• [The task] Find the line with "Stawki i dopłaty (55, 1637)" in the records below. Copy it and every line after it, up to and including the line with "Otwórz konto (186, 764)".
────
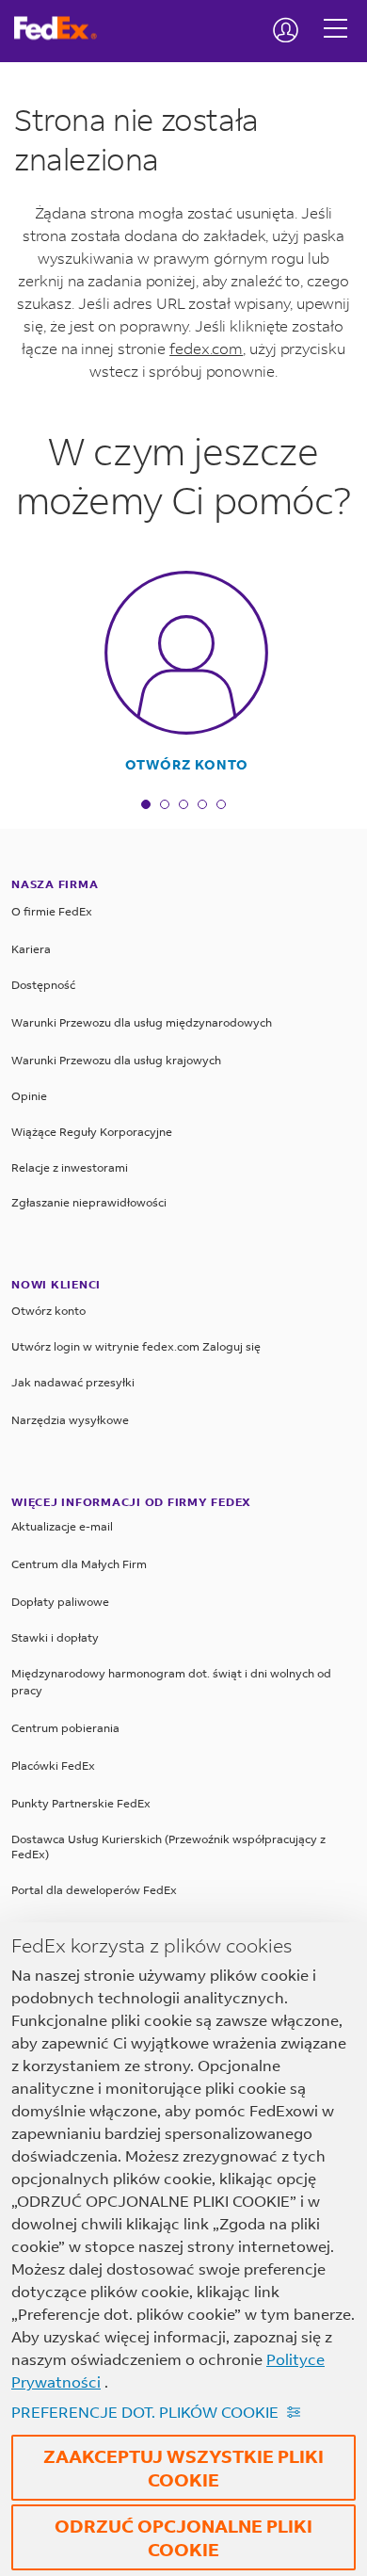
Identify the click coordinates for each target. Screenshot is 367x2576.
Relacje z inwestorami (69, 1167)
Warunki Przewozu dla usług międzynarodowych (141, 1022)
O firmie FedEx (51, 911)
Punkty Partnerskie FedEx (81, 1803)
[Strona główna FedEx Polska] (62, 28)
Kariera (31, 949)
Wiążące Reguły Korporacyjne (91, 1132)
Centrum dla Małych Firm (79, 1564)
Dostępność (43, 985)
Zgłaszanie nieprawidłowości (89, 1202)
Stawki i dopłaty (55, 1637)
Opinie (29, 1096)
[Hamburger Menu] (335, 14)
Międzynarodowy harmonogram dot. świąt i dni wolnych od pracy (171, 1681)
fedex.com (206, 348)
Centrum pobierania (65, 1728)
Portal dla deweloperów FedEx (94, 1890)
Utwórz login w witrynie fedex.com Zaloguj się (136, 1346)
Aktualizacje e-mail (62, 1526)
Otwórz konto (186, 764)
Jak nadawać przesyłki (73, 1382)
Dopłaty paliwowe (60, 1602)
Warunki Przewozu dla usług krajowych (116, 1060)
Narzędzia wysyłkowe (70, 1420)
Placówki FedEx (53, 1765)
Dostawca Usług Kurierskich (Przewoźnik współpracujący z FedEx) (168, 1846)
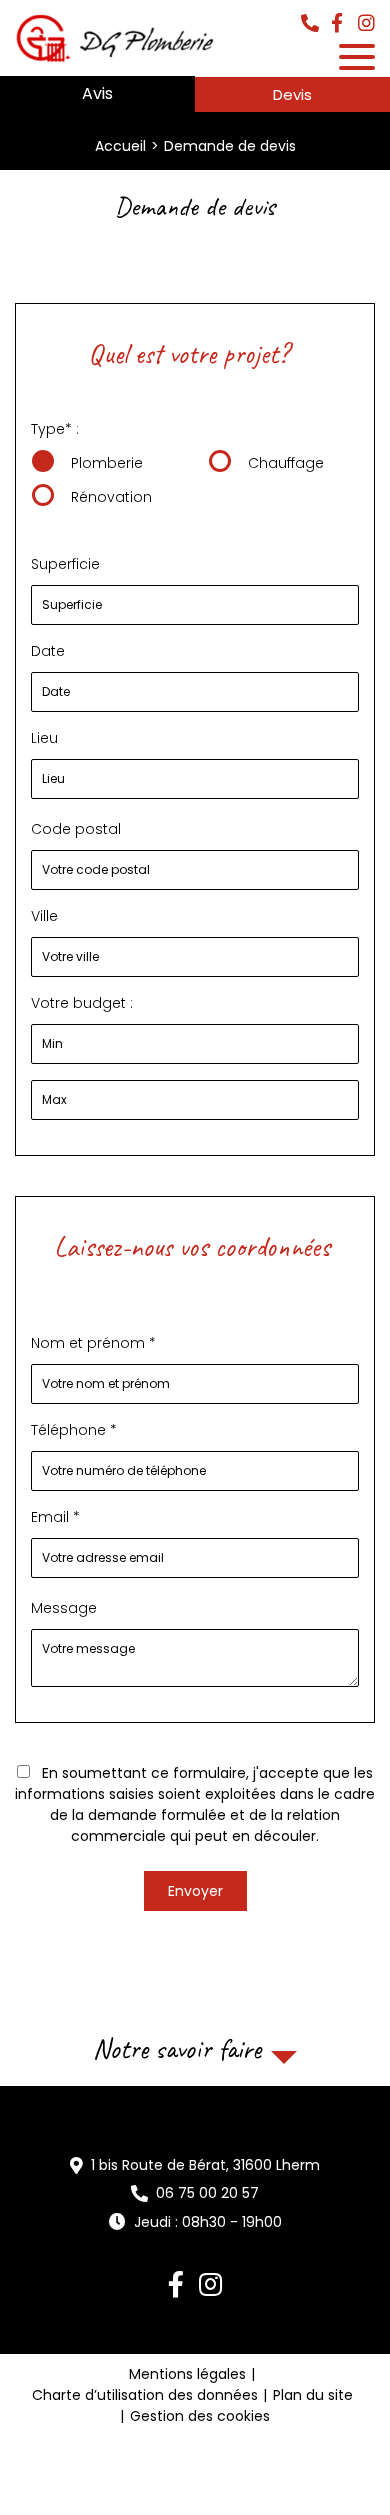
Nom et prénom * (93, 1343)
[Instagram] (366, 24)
────
• [Answer space]
Stawki i dopłaty (55, 1637)
Opinie (29, 1096)
[Hamburger Menu] (335, 14)
Międzynarodowy harmonogram dot. świąt i dni wolnych od pracy (171, 1681)
fedex.com (206, 348)
Centrum pobierania (65, 1728)
Portal dla deweloperów FedEx (94, 1890)
Utwórz login w witrynie fedex.com Zaloguj się (136, 1346)
Aktualizacje e-mail (62, 1526)
Otwórz konto (186, 764)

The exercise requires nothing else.